WHAT THE TASK REQUIRES – Please copy out the full listing that follows exactly; no picture belongs in the copy.
----------
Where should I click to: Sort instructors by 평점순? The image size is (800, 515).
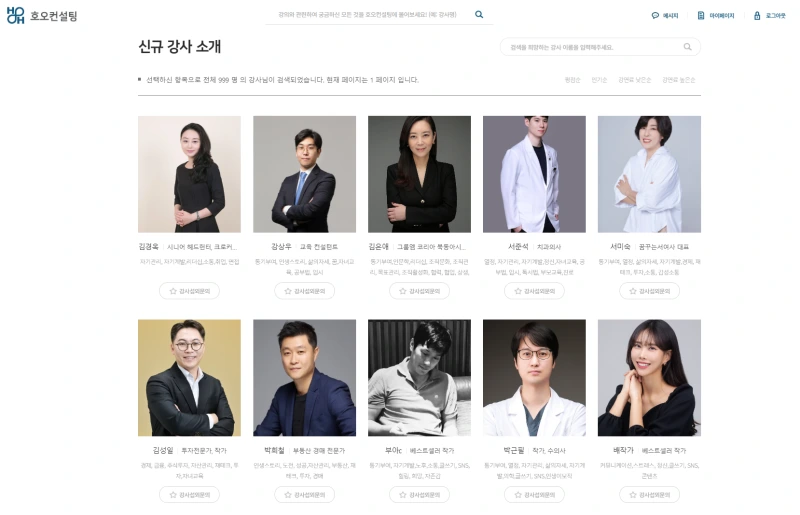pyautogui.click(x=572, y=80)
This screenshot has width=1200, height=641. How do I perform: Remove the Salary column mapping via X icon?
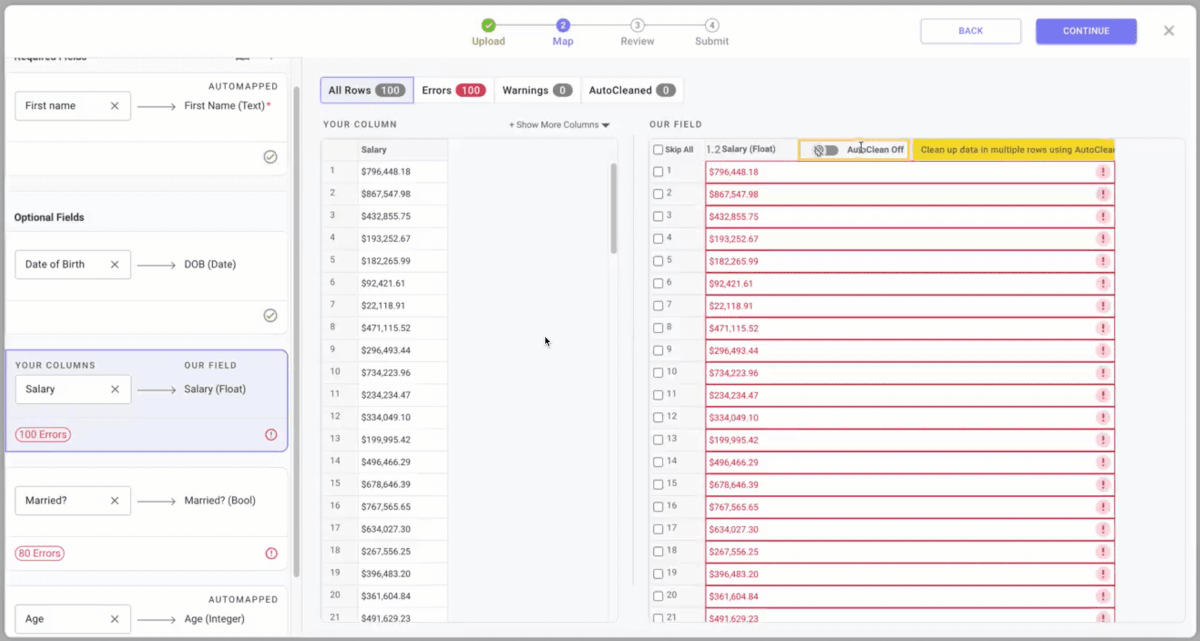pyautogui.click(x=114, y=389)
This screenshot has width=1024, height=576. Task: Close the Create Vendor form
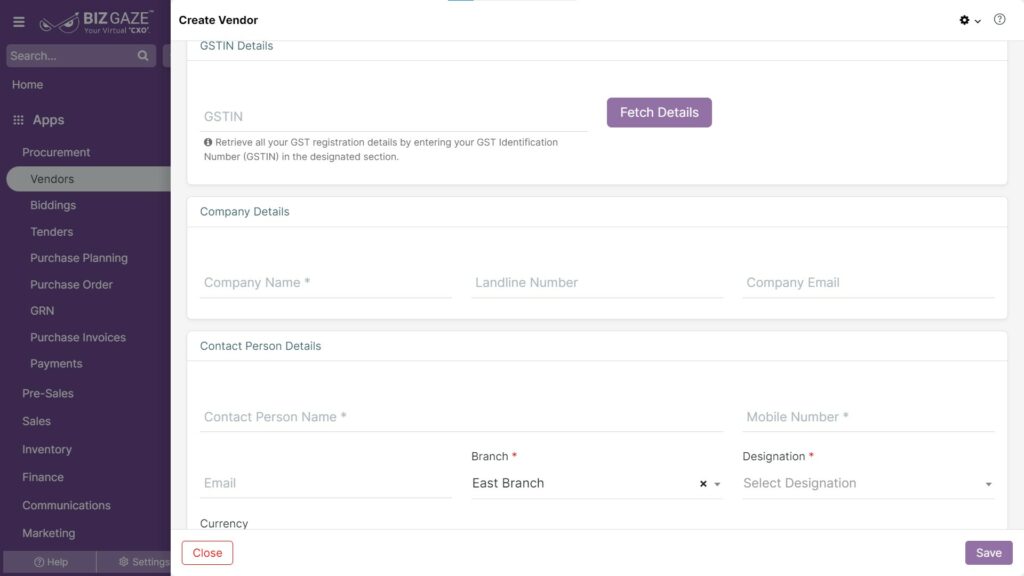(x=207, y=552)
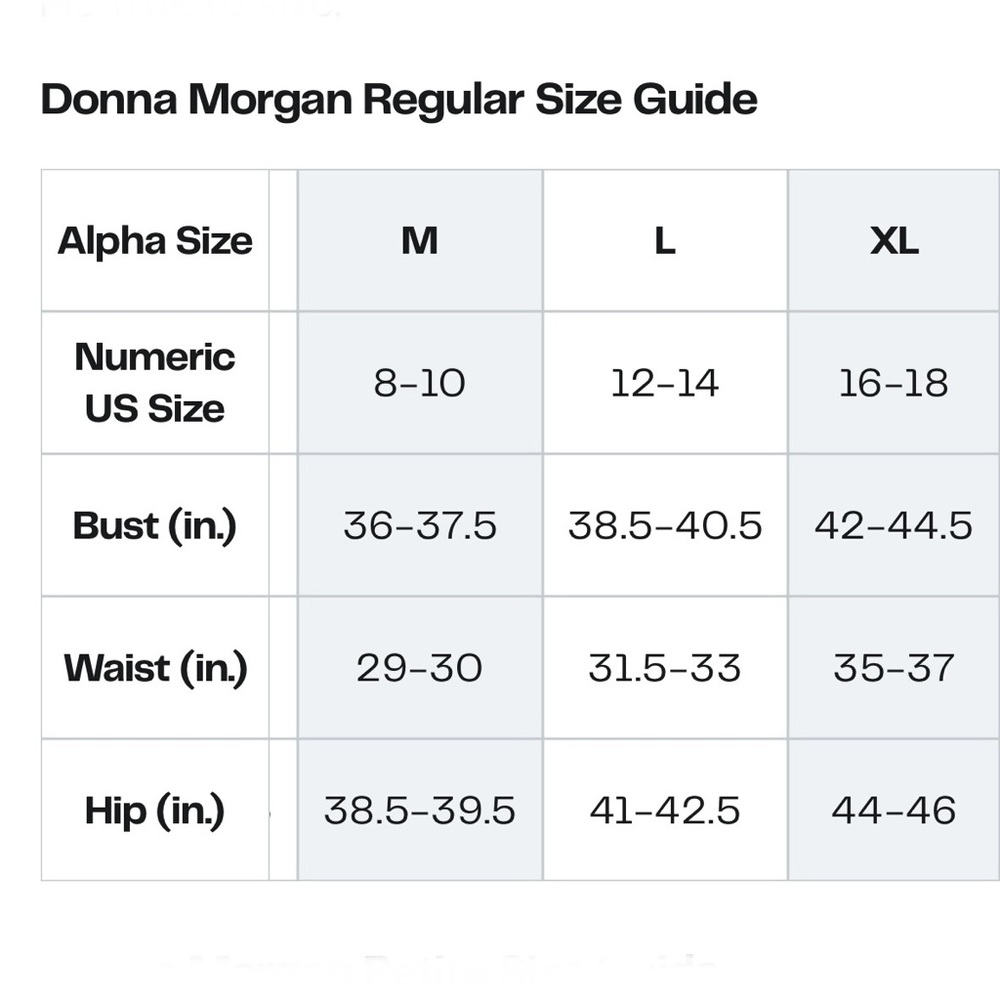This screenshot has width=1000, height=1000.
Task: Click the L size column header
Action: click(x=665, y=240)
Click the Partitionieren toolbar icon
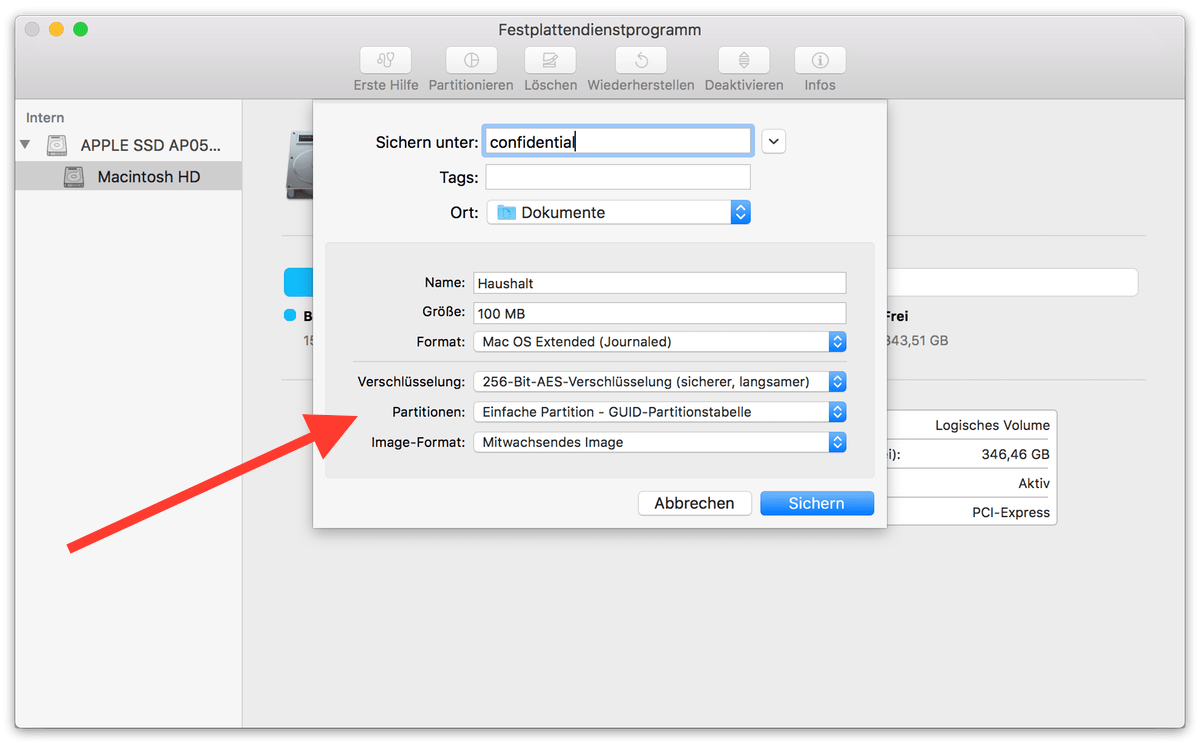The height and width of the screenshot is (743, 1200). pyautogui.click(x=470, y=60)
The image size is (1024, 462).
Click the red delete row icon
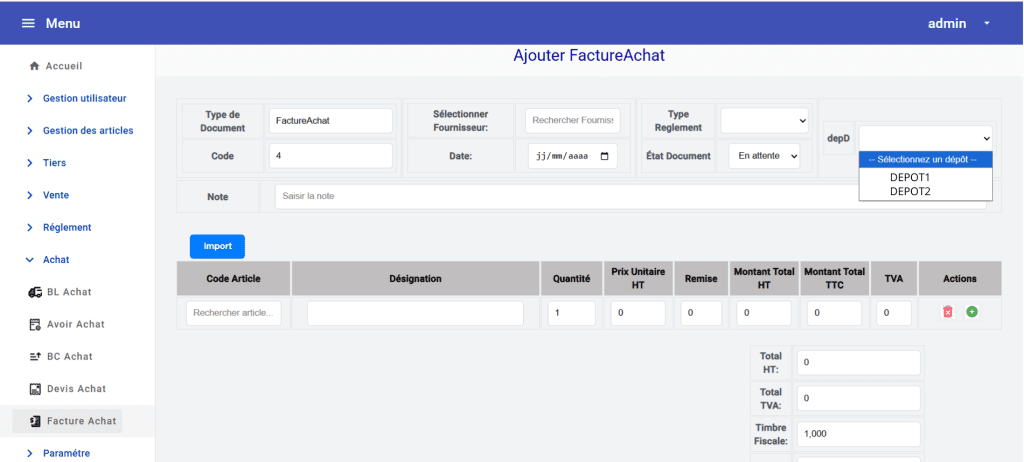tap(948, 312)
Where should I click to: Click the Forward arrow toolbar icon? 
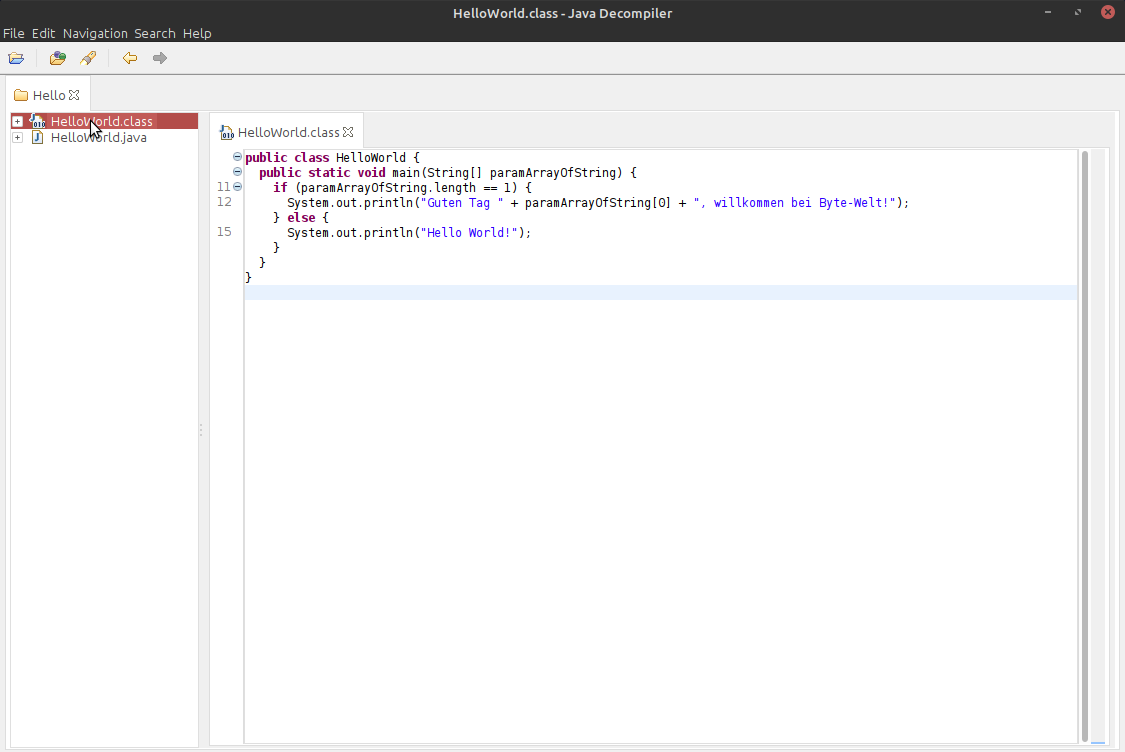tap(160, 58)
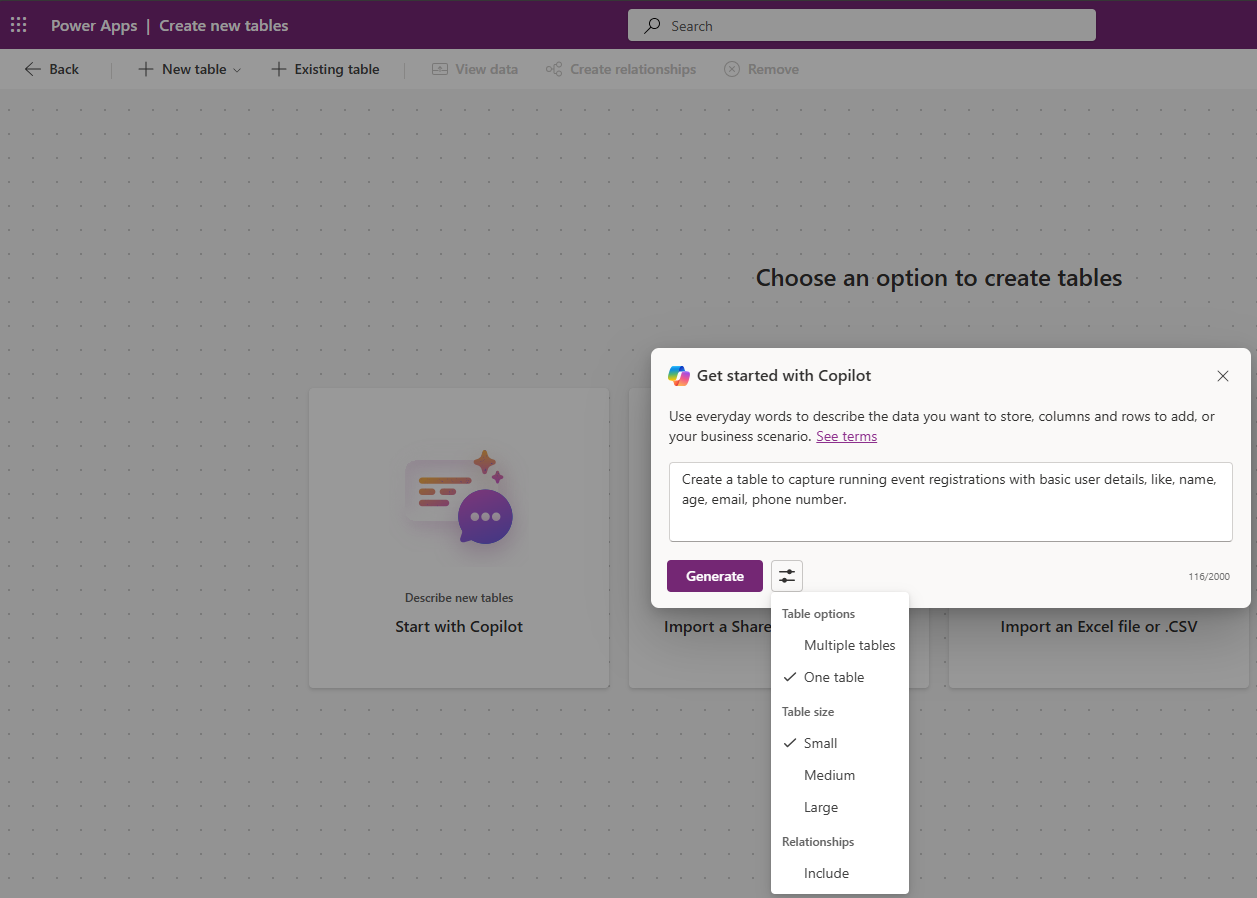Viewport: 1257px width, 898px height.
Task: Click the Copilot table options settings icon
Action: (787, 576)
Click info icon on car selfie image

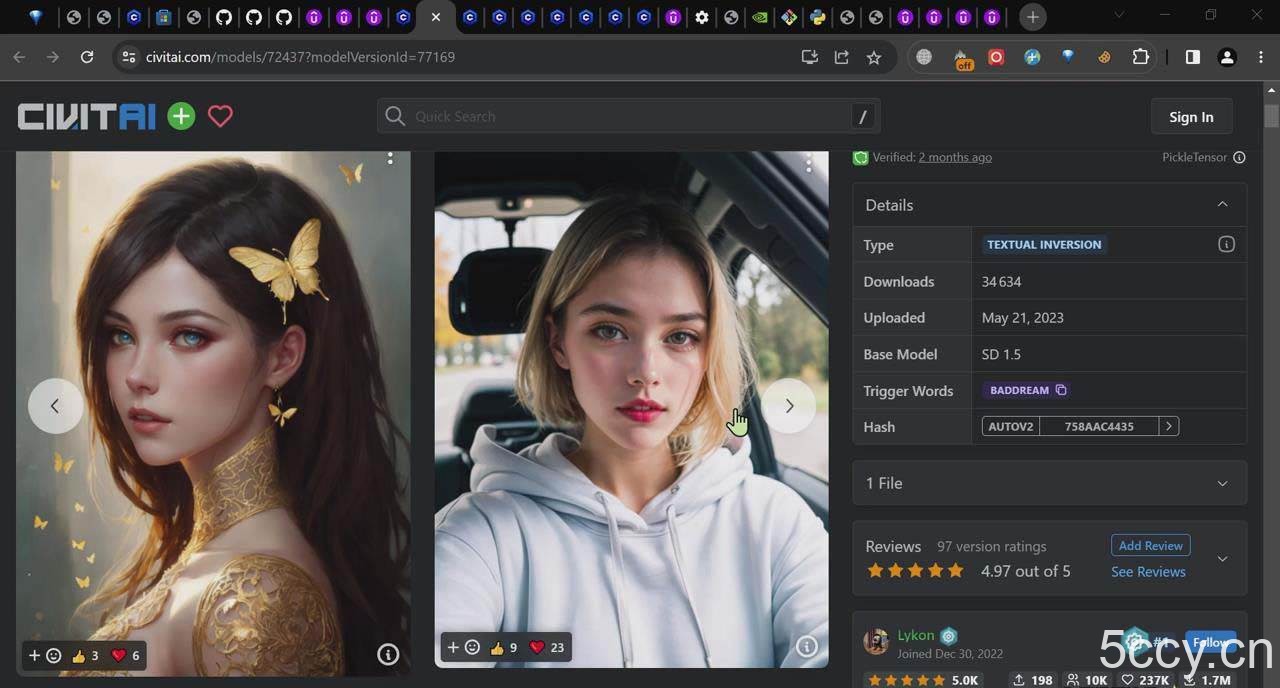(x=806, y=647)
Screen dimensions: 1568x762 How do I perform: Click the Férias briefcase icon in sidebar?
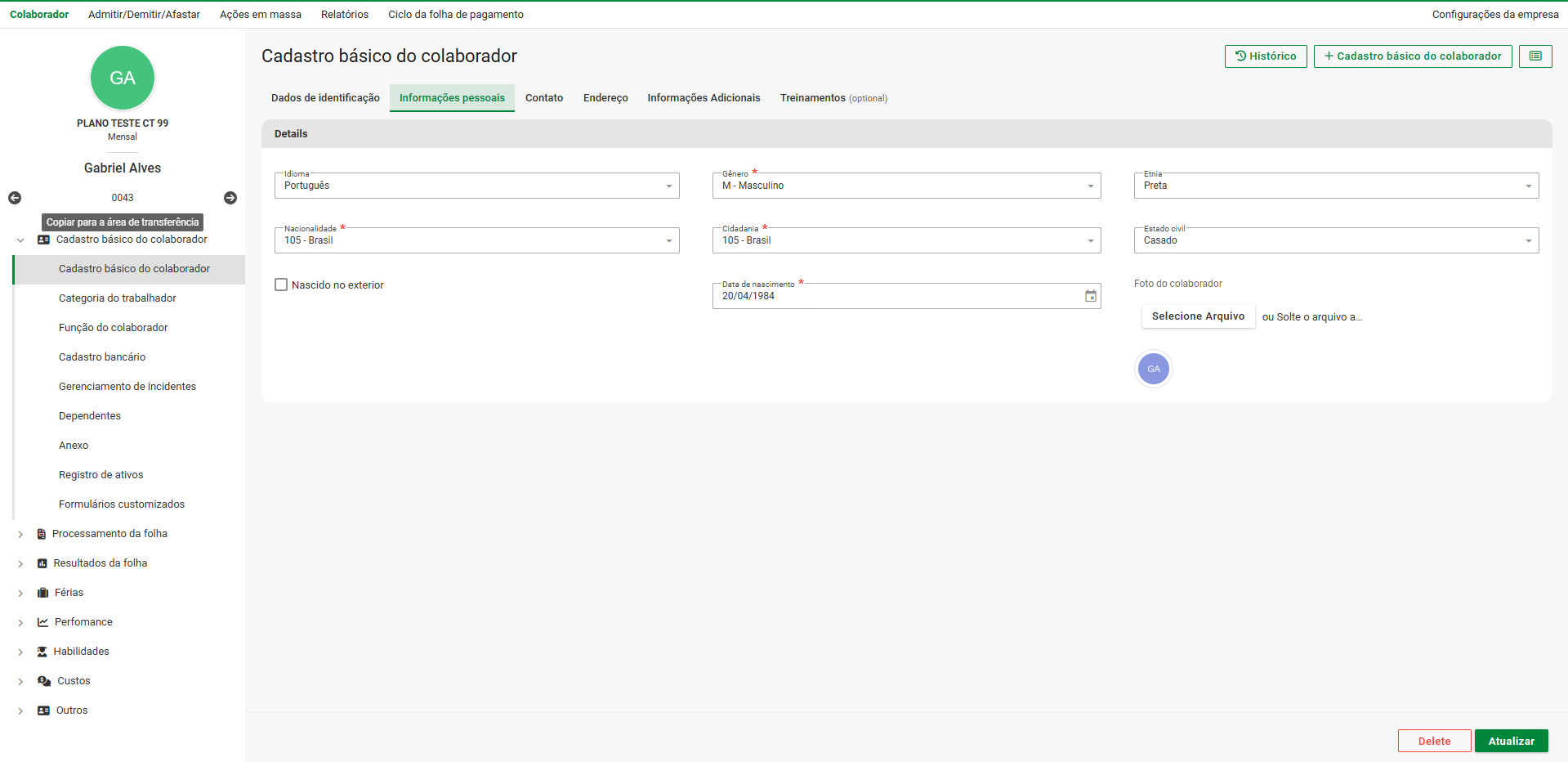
----------
RESPONSE TO THE EXERCISE –
Where should I click to: Sort instructors by 평점순? The image size is (800, 515).
pyautogui.click(x=572, y=80)
This screenshot has width=1200, height=641. How do I perform: Remove the Salary column mapping via X icon?
pyautogui.click(x=114, y=389)
This screenshot has width=1024, height=576. Task: Close the Create Vendor form
(x=207, y=552)
This screenshot has width=1000, height=1000.
Task: Click the L size column header
Action: click(x=665, y=240)
Click the Partitionieren toolbar icon
The height and width of the screenshot is (743, 1200). pyautogui.click(x=470, y=60)
The image size is (1024, 462).
Click the red delete row icon
tap(948, 312)
Where should I click to: Click the Forward arrow toolbar icon? 
tap(160, 58)
Viewport: 1257px width, 898px height.
Task: Click the Copilot table options settings icon
Action: (787, 576)
Click info icon on car selfie image

(x=806, y=647)
Screen dimensions: 1568x762 How do I perform: Click the Férias briefcase icon in sidebar?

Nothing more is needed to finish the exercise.